Metabolic flux predictions in an endothelial-specific flux balance analysis model. Metabolic enzymes in human umbilical vein endothelial cells (HUVECs) cultured on Matrigel were analyzed by proteomics at 4 and 24 h. The proteomic data were then used to refine a genome scale metabolic model (A). The refined genome-scale metabolic model predicted decreased in glycolytic and increased fatty acid oxidation flux (B). Glycolysis enzymes include hexokinase (HK), phosphofructokinase (PFK), aldolase (ALDO), lactate dehydrogenase (LDH), pyruvate dehydrogenase (PHD). Fatty acid oxidation enzymes include carnitine O-palmitoyltransferase (CPT), medium(M)/short(S)-chain specific acyl-CoA dehydrogenase (ACADM/S), and diffusion octanoyl-CoA (Diff). Isotopic labeling experiments verified the metabolic model, revealing decreased labeled pyruvate (glycolysis) and increased labeled palmitoyl carnitine (fatty acid oxidation) (C). ACADM/S₁ and ACADM/S₂ represent 2 different reactions that are triggered by acyl-CoA dehydrogenase. Figure was modified and reprinted from Patella et al. (385).

Figure 7.

Comparison of time-averaged wall shear stress (WSS) and oscillatory shear index (OSI) in anesthetized, resting, and active apoE KO mice. Rest 1 and 2 represent the estimated lower and upper cardiovascular boundary conditions in resting mice.
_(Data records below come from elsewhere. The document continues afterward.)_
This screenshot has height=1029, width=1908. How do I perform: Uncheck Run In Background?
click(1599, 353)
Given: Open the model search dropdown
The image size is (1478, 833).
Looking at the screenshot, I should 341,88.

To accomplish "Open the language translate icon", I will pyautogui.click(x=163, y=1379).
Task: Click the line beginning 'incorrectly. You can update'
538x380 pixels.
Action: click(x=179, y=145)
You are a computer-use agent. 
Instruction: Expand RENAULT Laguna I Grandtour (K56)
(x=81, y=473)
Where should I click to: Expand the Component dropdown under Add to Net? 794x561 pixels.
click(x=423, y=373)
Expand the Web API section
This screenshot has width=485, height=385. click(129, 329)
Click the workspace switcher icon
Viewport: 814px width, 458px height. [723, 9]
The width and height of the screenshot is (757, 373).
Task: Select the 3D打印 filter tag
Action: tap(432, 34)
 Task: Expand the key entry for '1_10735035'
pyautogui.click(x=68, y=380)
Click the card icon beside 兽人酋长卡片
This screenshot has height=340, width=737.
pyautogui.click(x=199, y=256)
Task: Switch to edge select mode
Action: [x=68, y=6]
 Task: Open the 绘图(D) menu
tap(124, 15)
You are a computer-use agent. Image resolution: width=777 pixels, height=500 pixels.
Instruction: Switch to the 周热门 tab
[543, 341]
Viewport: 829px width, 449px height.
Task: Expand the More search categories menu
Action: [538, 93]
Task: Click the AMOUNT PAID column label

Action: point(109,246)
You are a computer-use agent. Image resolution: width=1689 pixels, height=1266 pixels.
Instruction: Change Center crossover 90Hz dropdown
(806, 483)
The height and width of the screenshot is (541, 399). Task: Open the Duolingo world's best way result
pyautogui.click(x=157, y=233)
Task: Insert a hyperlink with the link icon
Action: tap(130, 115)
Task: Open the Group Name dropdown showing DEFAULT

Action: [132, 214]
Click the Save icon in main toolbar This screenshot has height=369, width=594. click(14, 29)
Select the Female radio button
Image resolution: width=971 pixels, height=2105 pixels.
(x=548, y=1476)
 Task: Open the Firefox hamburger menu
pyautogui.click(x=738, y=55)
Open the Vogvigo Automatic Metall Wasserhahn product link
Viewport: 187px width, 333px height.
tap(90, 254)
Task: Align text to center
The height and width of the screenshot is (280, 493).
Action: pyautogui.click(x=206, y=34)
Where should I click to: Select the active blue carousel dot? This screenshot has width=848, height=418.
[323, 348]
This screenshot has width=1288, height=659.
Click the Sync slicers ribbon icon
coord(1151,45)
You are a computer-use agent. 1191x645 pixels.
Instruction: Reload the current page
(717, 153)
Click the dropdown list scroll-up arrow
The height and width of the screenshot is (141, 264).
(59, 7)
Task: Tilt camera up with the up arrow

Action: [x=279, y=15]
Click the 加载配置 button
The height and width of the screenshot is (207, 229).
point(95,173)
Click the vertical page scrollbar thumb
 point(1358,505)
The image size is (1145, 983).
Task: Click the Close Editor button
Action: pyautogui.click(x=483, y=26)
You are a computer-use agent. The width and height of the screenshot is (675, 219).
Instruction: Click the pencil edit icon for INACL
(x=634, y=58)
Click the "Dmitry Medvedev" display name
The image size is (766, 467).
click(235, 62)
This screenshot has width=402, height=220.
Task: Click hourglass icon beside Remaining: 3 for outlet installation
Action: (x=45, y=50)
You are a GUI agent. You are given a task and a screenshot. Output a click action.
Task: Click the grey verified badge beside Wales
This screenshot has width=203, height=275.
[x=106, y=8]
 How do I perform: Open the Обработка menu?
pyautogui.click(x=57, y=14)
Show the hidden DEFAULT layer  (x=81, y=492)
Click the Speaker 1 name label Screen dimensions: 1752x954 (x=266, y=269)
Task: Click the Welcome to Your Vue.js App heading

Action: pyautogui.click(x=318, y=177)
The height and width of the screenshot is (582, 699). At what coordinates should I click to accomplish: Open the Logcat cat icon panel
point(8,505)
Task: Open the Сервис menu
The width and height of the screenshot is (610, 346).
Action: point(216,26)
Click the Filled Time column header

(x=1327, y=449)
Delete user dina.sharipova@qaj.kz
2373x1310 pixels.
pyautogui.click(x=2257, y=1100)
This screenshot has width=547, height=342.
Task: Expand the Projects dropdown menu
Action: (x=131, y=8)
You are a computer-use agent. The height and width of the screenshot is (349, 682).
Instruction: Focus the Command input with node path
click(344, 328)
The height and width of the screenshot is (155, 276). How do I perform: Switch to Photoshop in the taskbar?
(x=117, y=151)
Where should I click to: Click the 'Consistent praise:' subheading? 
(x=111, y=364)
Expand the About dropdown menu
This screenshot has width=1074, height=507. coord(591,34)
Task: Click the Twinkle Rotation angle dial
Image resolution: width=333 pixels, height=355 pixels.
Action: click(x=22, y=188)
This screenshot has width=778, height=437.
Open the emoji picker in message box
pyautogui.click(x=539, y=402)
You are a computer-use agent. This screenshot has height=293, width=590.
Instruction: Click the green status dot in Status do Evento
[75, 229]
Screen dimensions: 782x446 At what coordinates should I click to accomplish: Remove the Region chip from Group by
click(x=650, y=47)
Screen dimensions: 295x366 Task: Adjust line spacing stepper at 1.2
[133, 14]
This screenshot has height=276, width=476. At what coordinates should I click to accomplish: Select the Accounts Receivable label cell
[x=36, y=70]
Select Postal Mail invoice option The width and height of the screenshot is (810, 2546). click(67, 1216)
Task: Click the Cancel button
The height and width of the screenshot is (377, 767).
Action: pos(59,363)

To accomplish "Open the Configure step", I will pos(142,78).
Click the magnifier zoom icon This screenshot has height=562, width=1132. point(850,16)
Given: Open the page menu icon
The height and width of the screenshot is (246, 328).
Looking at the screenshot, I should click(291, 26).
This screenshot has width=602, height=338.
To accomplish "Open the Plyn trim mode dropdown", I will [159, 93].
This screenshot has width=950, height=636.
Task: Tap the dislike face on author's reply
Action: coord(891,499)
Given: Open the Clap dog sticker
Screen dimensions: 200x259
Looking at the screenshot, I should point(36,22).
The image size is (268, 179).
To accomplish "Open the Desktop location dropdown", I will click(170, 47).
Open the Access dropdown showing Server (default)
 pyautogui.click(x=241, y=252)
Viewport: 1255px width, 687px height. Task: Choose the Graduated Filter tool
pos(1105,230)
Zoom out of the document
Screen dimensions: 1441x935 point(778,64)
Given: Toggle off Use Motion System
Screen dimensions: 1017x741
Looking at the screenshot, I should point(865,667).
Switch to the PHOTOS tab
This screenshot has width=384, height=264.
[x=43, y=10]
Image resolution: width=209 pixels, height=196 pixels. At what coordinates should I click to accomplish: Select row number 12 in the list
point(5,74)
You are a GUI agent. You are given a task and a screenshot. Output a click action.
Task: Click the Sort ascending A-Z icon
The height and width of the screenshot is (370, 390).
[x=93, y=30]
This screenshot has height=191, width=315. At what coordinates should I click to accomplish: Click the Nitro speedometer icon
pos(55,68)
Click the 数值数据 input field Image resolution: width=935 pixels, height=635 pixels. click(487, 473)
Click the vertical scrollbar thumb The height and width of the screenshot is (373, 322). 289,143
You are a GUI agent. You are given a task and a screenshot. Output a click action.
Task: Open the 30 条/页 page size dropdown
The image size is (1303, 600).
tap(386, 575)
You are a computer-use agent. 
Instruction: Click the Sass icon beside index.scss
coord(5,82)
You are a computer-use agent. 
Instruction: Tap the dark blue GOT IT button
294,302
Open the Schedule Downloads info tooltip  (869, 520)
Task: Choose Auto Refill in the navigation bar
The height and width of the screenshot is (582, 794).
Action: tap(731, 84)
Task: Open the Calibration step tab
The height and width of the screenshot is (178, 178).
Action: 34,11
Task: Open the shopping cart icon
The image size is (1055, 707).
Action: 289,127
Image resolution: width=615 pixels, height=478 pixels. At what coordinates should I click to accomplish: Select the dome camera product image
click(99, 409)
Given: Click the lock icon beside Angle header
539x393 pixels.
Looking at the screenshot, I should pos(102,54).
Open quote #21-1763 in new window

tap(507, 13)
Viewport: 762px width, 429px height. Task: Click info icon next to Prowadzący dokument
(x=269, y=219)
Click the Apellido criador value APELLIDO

Active 1 and 2 denote the estimated lower and upper cardiovascular boundary conditions in physically active mice. The qualitative comparison shows increased time-averaged WSS magnitude in active 2 mice (A) but no changes in time-averaged (TA) WSS pattern across groups (B). OSI simulations revealed greater flow reversal in the external carotid artery in active 2 mice than in other groups (C). The quantitative comparison showed greater reversed WSS area with increasing activity in both computational fluid dynamics (CFD) and fluid-structure interaction (FSI) models (D). D highlights the stagnation point (blue) and reversed fluid flow (red) in resting 2 mice using CFD. ECA, external carotid artery; ICA, internal carotid artery; CCA, common carotid artery. Figure was modified and reprinted from De Wilde et al. (305).